WHAT TO DO ▸ Reproduce exactly the line that contains "The height and width of the screenshot is (592, 820)." and every line after it through the end of the records below, leaving out all pictures.

*** Block opens ***

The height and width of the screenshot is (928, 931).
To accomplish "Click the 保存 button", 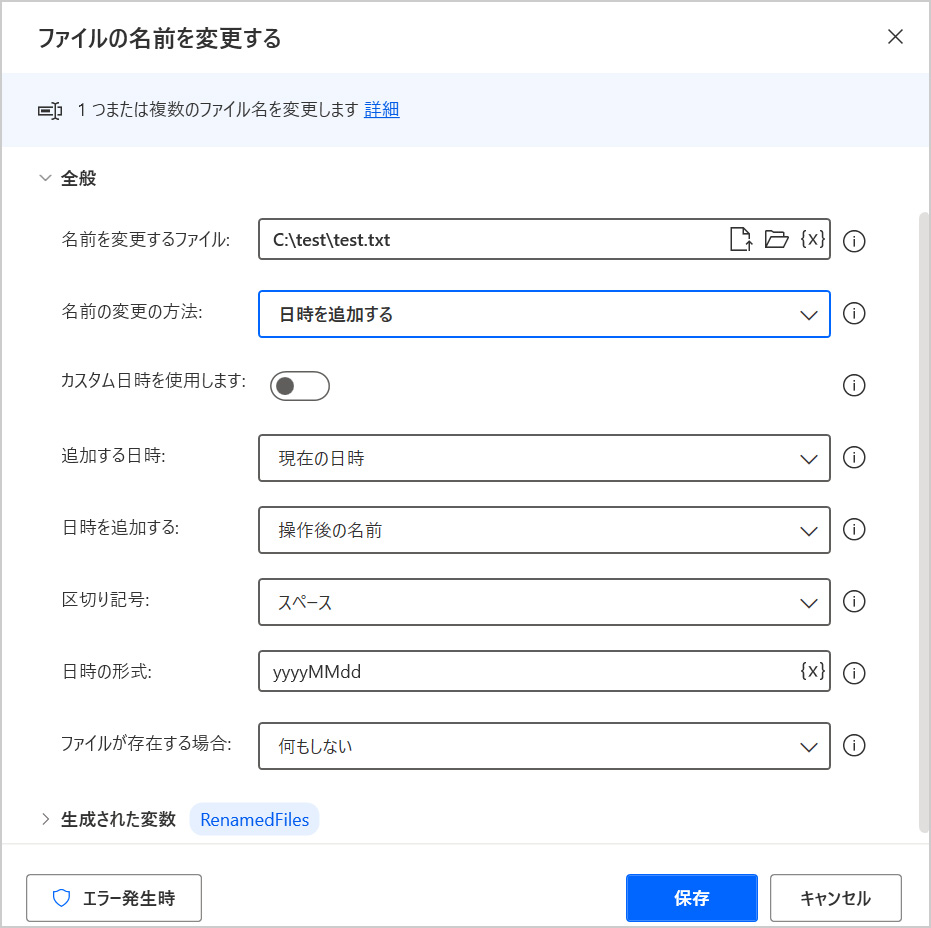I will [x=691, y=898].
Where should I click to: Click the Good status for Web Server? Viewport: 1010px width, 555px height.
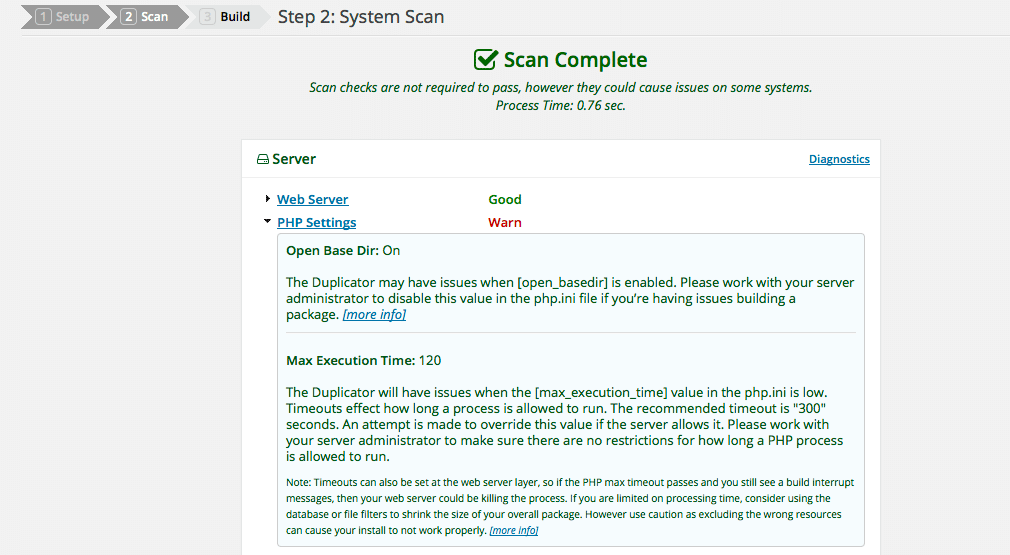tap(505, 200)
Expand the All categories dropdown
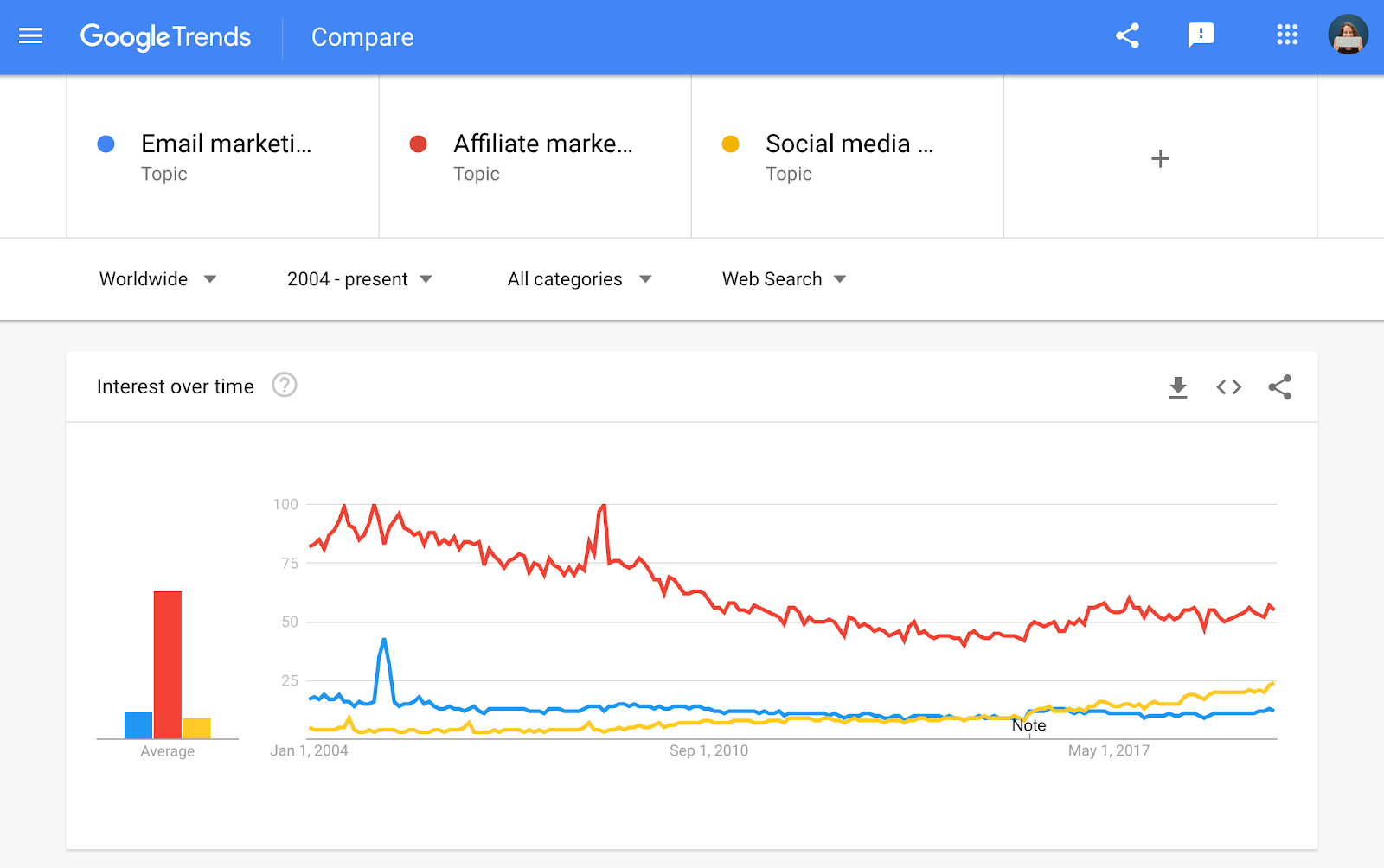 (x=579, y=279)
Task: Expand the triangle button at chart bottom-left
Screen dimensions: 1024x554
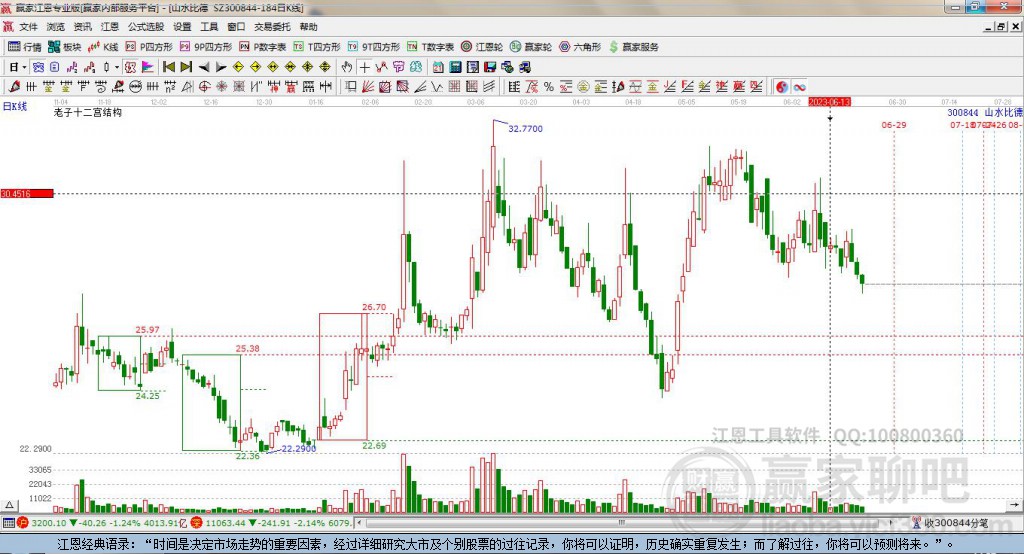Action: [9, 505]
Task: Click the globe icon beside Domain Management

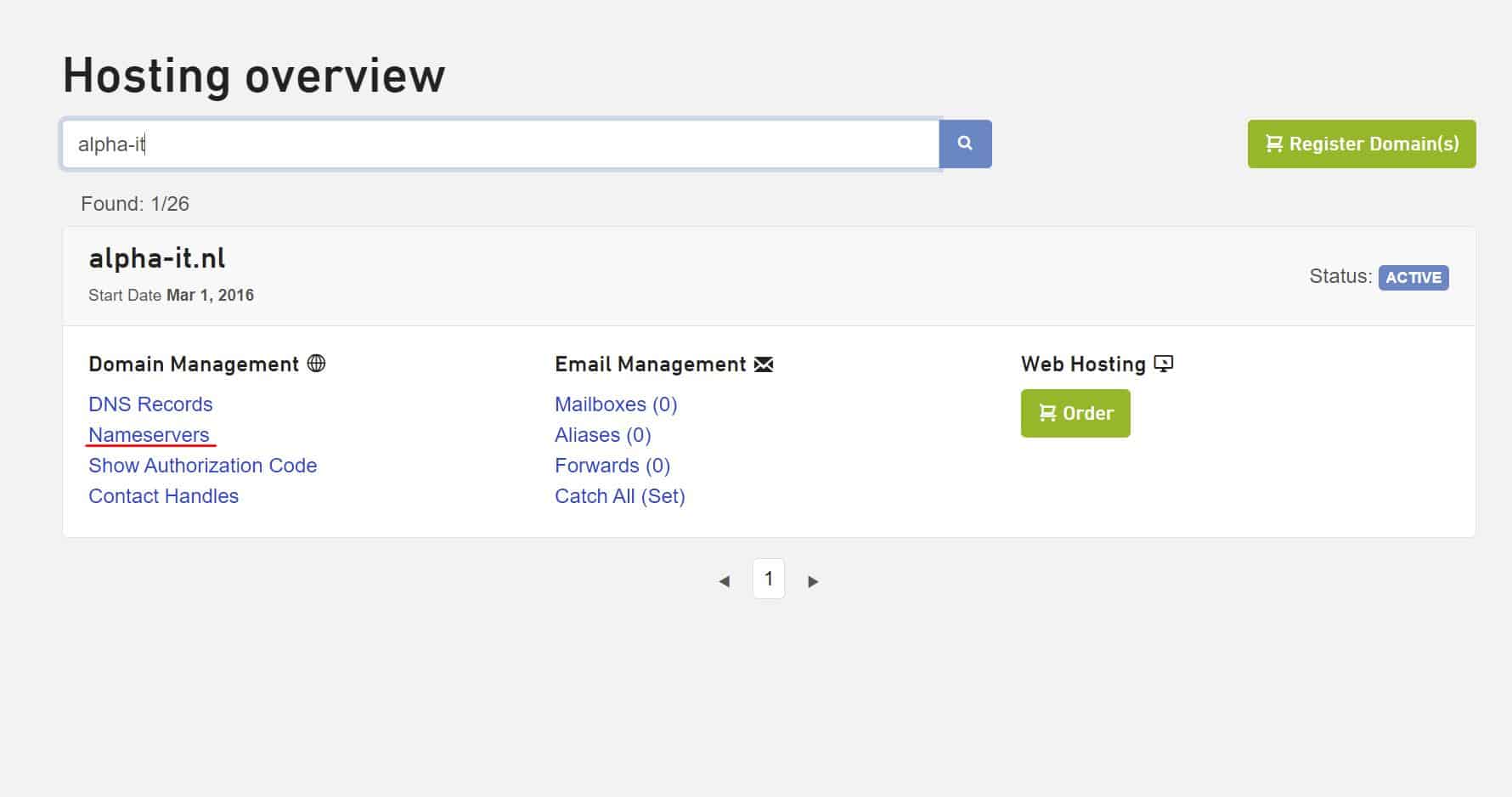Action: 316,364
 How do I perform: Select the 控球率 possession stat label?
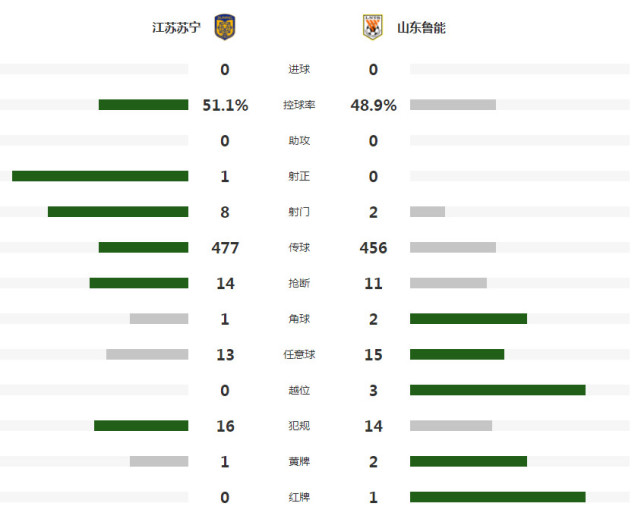(x=299, y=105)
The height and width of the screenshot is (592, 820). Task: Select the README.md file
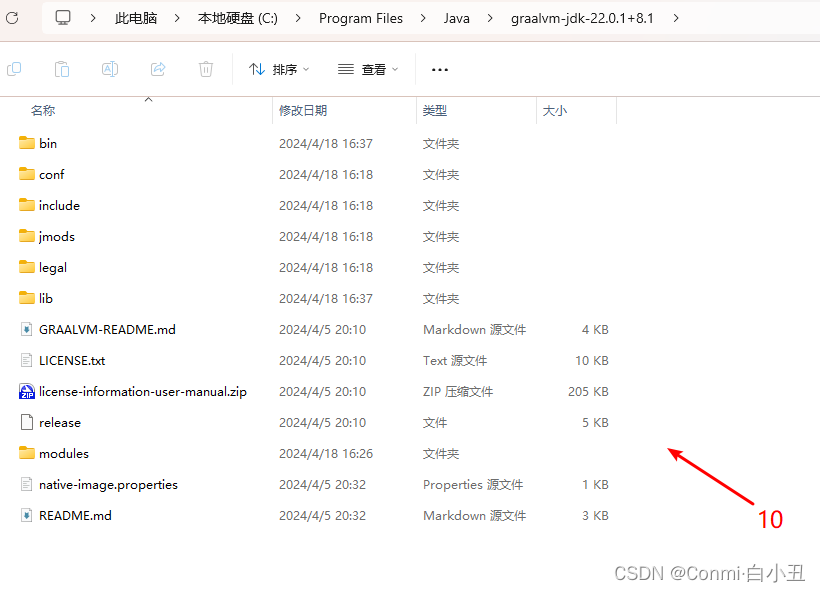click(74, 515)
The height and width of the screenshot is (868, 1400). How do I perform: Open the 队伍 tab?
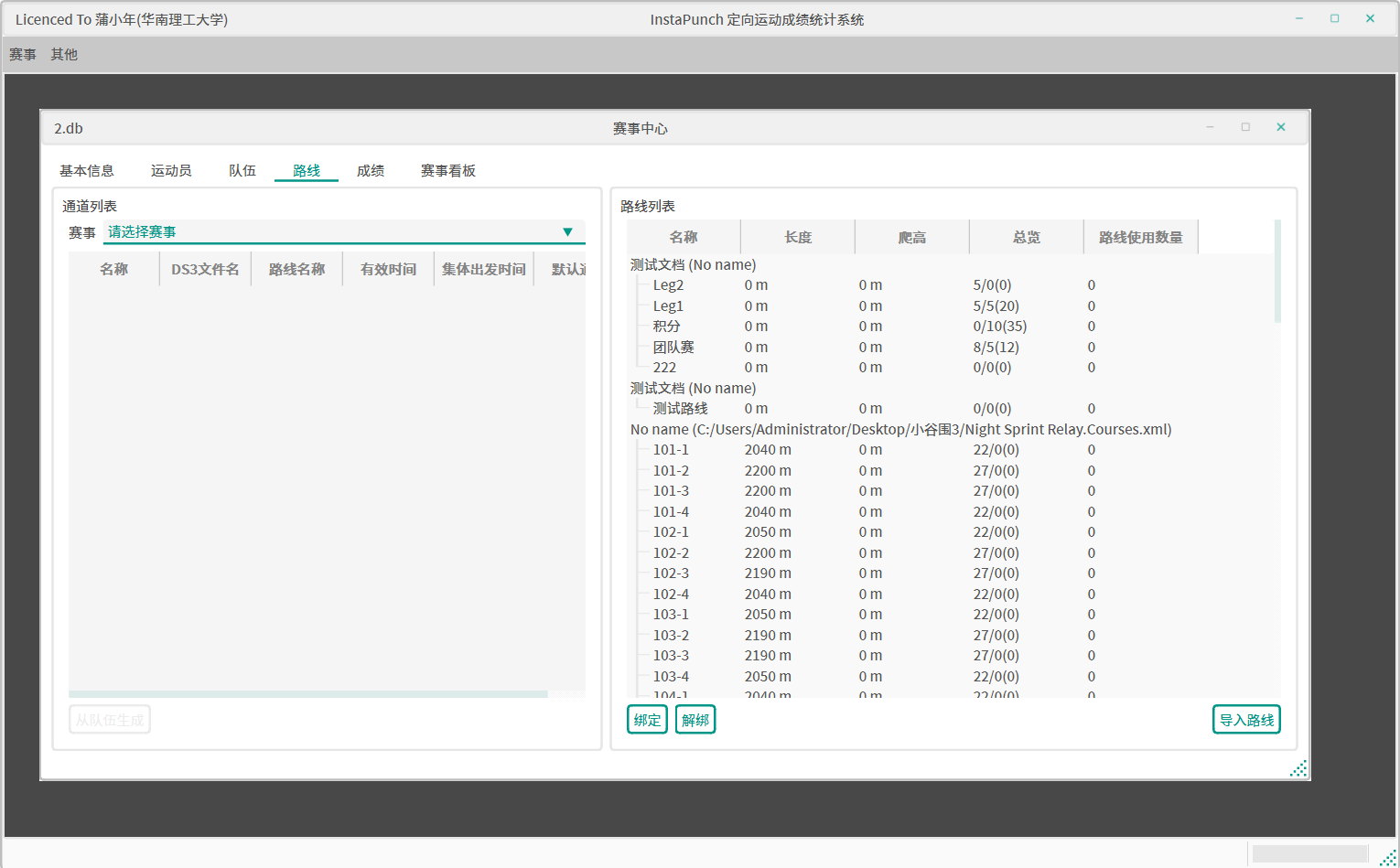point(242,171)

*** Block closes ***

RESULT FOR THIS EXERCISE ▸
The height and width of the screenshot is (592, 820). Task: Select the README.md file
click(74, 515)
The height and width of the screenshot is (868, 1400). How do I perform: Open the 队伍 tab?
point(242,171)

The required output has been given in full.